Did you know that God lowered a bridge for me? And not just any bridge, either. It was a 17 mile expanse across the mouth of the Chesapeake Bay. A bridge so long it has its own restaurant right in the middle in case people with bridge phobia (like me!) need to take a break. That I made it that far the first time without driving off the side in complete hysteria is still a minor miracle to me over ten years later.
Gephyrophobia is the scientific name for “bridge phobia.” In my case, it’s only a real problem if I’m driving over a high bridge. For some people, gephyrophobia is linked to claustrophobia and fears of being trapped. Not in my case, though. I just seem to have this sense that I’m going to swerve and drive right off the side of a bridge if it gets too high or goes on for too long. Why this doesn’t bother me on a regular road or low bridge I have no idea, because frankly, if I were to swerve and drive off the edge of a low bridge, the consequences would be just about as bad. But the height of a bridge seems to be the problem, even though I don’t have an issue with heights in general.
I haven’t let the fear stop me from going places, but there was one time I wished I had. Desperately. I was driving with my young kids from Baltimore to Virginia Beach to visit some friends. In a moment of foolhardiness, I decided it would be much more fun to head east and drive down the Delmarva peninsula rather than to take the standard route down I-95. I like to explore new places, so this would turn a drive that would otherwise be a chore into an adventure. And there were a few tolls, but it would be worth it.

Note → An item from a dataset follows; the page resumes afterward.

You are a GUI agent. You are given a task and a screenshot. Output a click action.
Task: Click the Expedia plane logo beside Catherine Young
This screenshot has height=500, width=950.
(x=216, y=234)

It wasn’t until I started to drive over the first bridge that my mind really began to comprehend that “toll” meant “huge bridge over lots of water.”
I’ve driven over the Chesapeake Bay Bridge probably about once a year for most of my adult life, but it never gets any easier. It’s over four miles long and about eight miles high, or at least high enough that boats in the water below look like featureless dots. By the time I’m halfway through, I have usually exhausted all the deep breathing techniques I learned in Lamaze class and then I start to panic and curse and wonder why I needed to go over the bridge in the first place and really how much force it would take to shatter the flimsy-looking guard rail next to me.
By the time we reach the other side, I am not in a happy state. Especially this time because I realized that I barely made it across a four-mile expanse and now we were headed down to the Chesapeake Bay Bridge Tunnel which is over 17 miles long. We’re doomed I told myself. We’ll never make it.
My kids napped most of the drive through Maryland’s eastern shore and into Virginia. I felt like I was driving a ticking time bomb. How would I ever make it across such an enormous bridge? Why did I think it would “fun”? What kind of an idiot was I? What was I going to do? Besides panic, that is.
Well I prayed. A lot. Since my kids were asleep and there was no one to talk to, I just prayed that since God got me safely across the scary four mile bridge, he would get me across one that was four times longer.
The prayers were interrupted with repetition of the “what kind of idiot” speech.
Then I’d go back to praying again.
Finally, after one last desperate stop at a restroom, we were there. At the CBBT. The dreaded span that was so scary, even its name was too long and had to be abbreviated.
But then it suddenly wasn’t so scary. Because, had I bothered to do any research, I would have learned that the long Chesapeake Bay Bridge Tunnel in Virginia is not anything like the Chesapeake Bay Bridge in Maryland. Same bay, completely different crossings.
The CBBT is a series of low trestles, man-made islands, and causeways with two not-very-scary major sections of not-very high bridge and two one mile tunnels. Not scary at all. Right above the water – in fact, it reminded me of driving at the beach. It was a vacation.
God lowered that bridge for me.
Now I know intellectually that the bridge was built before I was born, so of course God didn’t miraculously lower it at the moment I uttered my prayers. But it doesn’t matter. He lowered it when it needed to be lowered (at the time of construction) and I learned about it when I needed to — when I had to drive across it.
I was so overjoyed about that bridge that of course when we saw the sign for a restaurant and gift shop in the middle of it, I had to stop. It felt like we were at the edge of the world — or the end of the universe. Though it’s not called Milliways, I always tend to think of it now as the Restaurant at the End of the Universe (thank you, Douglas Adams for that and so many other concepts)
That first trip was about ten years ago but the memories all came flooding back when I recently crossed the bridge with my daughter and her friend on the way home from a rainy weekend in Virginia Beach. God still kept that bridge low for me. And not only that, but this trip he even moved some rain clouds aside so that by the time we reached Ocean City, we had sunshine for a last afternoon of fun.
Another reminder that God is good, even to those with Gephyrophobia.
I feel completely the same way about bridges and tunnels…although I could not have put in into such eloquent words as you have!! There is something about being so ‘high’ above the water that is more scary even though the water is just as deep. I always imagined the worst part would be the fall down…so I totally relate to your story and I LOVE the way you got through it!! Very great way to look at things and I believe it works every time!!!